February 24, 2014

Top 10 Netflix Tips on Going Cloud-Native with Hadoop

Alex Woodie

Four years ago Netflix made the decision to move all of its data processing–everything from NoSQL and Hadoop to HR and billing–into the cloud. While going “cloud native” on Amazon Web Services hasn’t been without its challenges, the move has benefited Netflix in multiple and substantial ways. Here are 10 tips from Netflix on making the cloud work.

When Netflix’s senior management decided that all of its data processing would run in the cloud, not everybody was happy.  “I thought it was crazy,” says Kurt Brown, director, data platform at Netflix. “[I thought], We’re so good at Oracle, we’re so good at the data center thing.
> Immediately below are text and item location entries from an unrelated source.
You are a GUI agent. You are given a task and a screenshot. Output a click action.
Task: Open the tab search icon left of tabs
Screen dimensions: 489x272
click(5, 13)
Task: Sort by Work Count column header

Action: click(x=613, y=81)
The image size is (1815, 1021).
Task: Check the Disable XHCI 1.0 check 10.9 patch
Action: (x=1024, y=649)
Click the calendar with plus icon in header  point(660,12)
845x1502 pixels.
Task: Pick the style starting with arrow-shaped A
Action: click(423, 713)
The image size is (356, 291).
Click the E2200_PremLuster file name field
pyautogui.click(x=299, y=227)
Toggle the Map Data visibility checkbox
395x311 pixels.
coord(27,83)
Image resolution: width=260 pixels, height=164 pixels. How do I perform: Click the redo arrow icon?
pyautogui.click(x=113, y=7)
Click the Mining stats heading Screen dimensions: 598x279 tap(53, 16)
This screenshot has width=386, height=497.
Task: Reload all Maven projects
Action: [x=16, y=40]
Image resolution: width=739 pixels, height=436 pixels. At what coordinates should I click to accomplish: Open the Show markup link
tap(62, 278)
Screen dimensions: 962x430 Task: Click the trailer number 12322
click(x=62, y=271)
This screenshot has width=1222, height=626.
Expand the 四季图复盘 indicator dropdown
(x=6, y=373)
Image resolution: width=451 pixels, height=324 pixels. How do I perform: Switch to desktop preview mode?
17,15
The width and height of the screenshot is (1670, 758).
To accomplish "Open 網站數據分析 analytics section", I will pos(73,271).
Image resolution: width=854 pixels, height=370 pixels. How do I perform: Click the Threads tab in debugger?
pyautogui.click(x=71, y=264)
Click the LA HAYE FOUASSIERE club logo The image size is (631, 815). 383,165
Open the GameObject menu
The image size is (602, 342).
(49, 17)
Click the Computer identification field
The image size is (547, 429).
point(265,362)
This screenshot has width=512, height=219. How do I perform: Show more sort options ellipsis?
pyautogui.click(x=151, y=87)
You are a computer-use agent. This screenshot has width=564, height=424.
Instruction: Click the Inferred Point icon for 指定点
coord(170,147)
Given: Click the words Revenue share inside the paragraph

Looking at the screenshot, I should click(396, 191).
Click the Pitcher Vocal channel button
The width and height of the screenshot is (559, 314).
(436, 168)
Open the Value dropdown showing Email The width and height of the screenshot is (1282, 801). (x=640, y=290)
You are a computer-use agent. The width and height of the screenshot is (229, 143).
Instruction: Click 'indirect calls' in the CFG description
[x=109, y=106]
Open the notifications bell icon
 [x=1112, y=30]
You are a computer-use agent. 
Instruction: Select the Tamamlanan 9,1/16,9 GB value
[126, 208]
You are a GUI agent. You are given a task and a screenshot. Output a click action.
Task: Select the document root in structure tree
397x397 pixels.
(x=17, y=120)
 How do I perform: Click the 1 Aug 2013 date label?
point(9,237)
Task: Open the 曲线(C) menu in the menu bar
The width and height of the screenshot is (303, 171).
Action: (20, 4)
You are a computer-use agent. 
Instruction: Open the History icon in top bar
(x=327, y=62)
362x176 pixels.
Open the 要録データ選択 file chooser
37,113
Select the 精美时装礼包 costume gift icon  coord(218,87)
We’ve got world-class people doing it.”

Over time, Brown realized that the benefits of moving the big data infrastructure far outweighed the costs. “It just makes sense to go there. We’re going to be a big company and go global,” he said during a presentation at last week’s Hadoop Innovation Summit in San Diego, California. “Over time, I’ve totally drunk the Kool-Aid and I’m going to give you some Kool-Aid today. If you don’t want any Kool-Aid, then cover your ears.”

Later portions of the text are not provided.